Alex Burns
Certified Salesforce Administrator
About Alex
Alexander Burns is a dynamic Salesforce Certified Administrator with a degree in criminal justice and computer forensics. His unique experience in the medical field has sharpened his problem-solving skills, making him adept at navigating the complexities of Salesforce. Passionate about the platform’s potential, Alexander tackles each challenge with enthusiasm and is actively advancing towards becoming a Salesforce Architect. His journey is a testament to his dedication and love for innovation in customer relationship management.
Purpose:
My demo org is a recreation of as much of the software I used to work with while I was a pharmacy tech as I could make in Salesforce. This includes a database of over 9,000 Drug NDCs, imported using Dataloader, a prescription fill path, a pharmacist approval process, patient person accounts, provider contacts, and provider office accounts. While some aspects of the previous software cannot be replicated such as insurance billing, I aimed to leverage chatter as one of the core problems of pharmacy work was communicating issues with prescriptions and ensuring they were followed up on additionally making tasks, activities, and cases invaluable CRM tools as these would at best be handled with a whiteboard in my experience. If I were to continue development of the demo org, many of the features I would like to add would likely need to be connected to external systems such as creating an inventory system off the back of an ERP/SAP server with POS connected.
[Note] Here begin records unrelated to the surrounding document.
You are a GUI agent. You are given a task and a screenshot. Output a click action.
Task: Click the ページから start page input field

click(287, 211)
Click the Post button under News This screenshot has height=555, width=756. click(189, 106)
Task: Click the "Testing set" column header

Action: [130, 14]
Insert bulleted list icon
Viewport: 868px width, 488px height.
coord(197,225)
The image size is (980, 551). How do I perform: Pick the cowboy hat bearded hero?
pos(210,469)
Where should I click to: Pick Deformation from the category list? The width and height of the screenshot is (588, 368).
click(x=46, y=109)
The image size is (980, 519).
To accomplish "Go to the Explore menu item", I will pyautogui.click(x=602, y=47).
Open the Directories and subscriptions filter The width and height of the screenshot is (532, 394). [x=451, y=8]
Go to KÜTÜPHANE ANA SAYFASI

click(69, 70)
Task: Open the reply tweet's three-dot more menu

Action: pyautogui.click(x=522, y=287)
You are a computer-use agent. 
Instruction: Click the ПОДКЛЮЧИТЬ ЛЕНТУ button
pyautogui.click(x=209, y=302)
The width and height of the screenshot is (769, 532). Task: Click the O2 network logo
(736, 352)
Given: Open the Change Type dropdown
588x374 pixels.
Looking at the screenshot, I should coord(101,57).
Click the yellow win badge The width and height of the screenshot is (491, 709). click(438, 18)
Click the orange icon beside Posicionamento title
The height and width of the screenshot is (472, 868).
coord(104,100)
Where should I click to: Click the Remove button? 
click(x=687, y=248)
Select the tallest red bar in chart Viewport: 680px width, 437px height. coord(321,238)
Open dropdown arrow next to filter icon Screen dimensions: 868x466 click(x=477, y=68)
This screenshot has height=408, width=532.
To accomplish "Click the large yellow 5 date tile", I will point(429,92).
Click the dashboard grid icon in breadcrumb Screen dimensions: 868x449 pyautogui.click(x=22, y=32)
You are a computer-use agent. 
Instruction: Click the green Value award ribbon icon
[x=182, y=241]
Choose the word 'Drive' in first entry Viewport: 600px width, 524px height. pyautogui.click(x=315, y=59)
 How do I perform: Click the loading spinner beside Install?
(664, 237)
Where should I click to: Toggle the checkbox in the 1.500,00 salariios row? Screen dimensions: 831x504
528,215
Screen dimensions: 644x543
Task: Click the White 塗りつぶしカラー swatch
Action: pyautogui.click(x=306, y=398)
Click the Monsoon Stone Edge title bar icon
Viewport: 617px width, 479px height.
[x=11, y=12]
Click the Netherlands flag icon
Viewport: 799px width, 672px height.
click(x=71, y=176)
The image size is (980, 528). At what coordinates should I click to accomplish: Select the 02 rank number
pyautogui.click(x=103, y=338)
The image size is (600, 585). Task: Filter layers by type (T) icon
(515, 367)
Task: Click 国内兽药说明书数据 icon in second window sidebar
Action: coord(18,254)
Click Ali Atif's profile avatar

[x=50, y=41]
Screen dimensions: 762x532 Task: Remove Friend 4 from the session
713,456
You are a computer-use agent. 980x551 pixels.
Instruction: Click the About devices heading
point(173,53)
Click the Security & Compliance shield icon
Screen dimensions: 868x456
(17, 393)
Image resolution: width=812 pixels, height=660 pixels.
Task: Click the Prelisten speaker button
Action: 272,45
However, I am happy with it as this project brought me through flows, apex triggers, sales paths, global actions, validation rules, page layouts, search layouts, and just about everything else I could think of in Salesforce.
Use Case:
Briefly, a Prescription is created through global actions that have filtered look-ups for providers and patients based on their record type, as well as drugs filtered by active (theoretically active drugs would be based on inventory however, in this case, I have activated them manually). This creates the opportunity (while also auto-filling the close date and opportunity name). Once all the information is entered, the user must upload the scan of the prescription (in most cases this would be a scan of a physical script or fax) which activates an apex trigger to set a hidden value allowing them to submit it for approval from the pharmacist. The approval process updates the stage to be reviewed from data entry until the pharmacist approves or denies it based on the accuracy of the information. It is then sent to the fill stage. To simulate the filling process the pharmacy tech must complete a screen flow where they type in the RX number and NDC number on the bottle they will be using to fill the prescription (normally this would be done with a scanner and barcodes). If the entered information is correct the stage is updated to Final Review where the pharmacist checks the physical prescription against the data entered. If approved it goes to the Ready stage and waits for POS sale. If Denied it is set to return to stock and a Task is added to return that item to stock and fill it again.